CASE: Contrastive Activation for Saliency Estimation
This work addresses a critical reliability issue in saliency methods for model interpretability, which is important for researchers and practitioners in AI, though it is incremental as it builds on existing diagnostic frameworks.
The authors tackled the problem of class insensitivity in saliency methods, showing that many widely used methods produce nearly identical explanations for different class labels, and introduced CASE, which produces more faithful and class-specific explanations as demonstrated through diagnostic and fidelity tests.

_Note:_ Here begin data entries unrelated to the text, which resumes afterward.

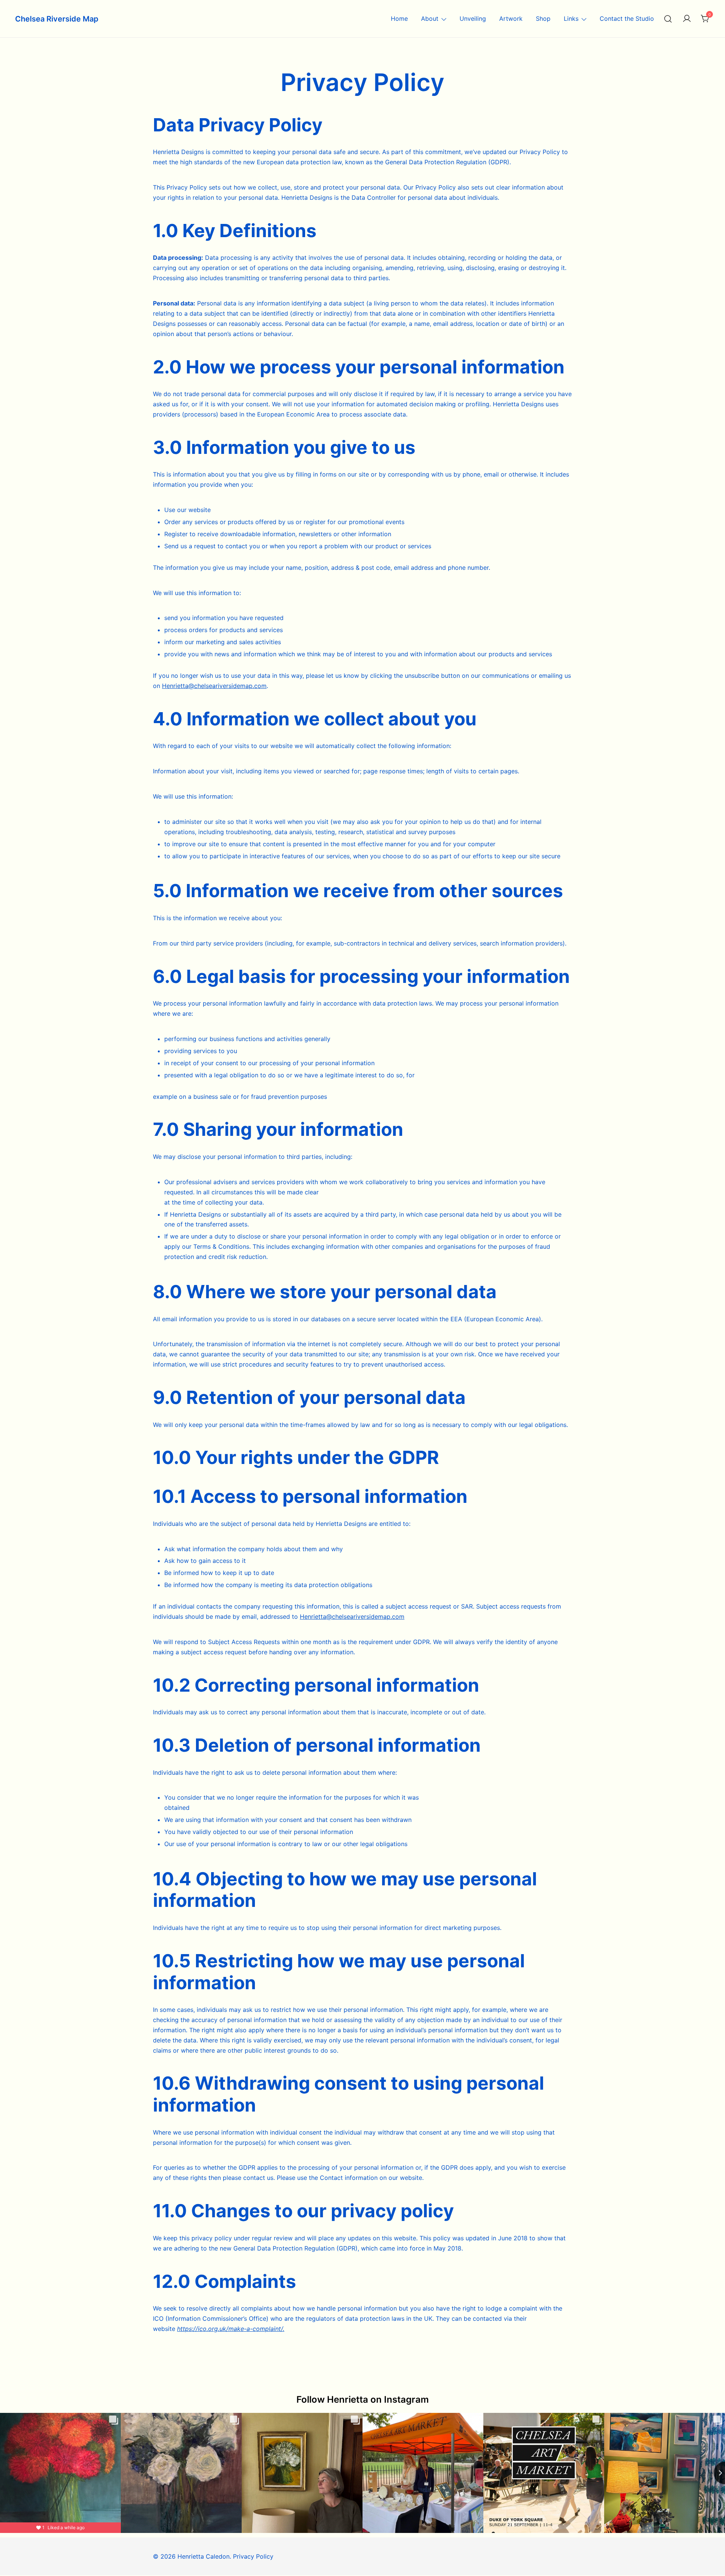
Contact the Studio (627, 18)
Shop (543, 18)
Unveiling (473, 18)
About (429, 18)
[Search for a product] (668, 19)
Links (571, 18)
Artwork (511, 18)
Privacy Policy (253, 2556)
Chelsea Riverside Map (57, 18)
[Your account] (686, 19)
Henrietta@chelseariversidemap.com (214, 686)
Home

Saliency methods are widely used to visualize which input features are deemed relevant to a model's prediction. However, their visual plausibility can obscure critical limitations. In this work, we propose a diagnostic test for class sensitivity: a method's ability to distinguish between competing class labels on the same input. Through extensive experiments, we show that many widely used saliency methods produce nearly identical explanations regardless of the class label, calling into question their reliability. We find that class-insensitive behavior persists across architectures and datasets, suggesting the failure mode is structural rather than model-specific. Motivated by these findings, we introduce CASE, a contrastive explanation method that isolates features uniquely discriminative for the predicted class. We evaluate CASE using the proposed diagnostic and a perturbation-based fidelity test, and show that it produces faithful and more class-specific explanations than existing methods.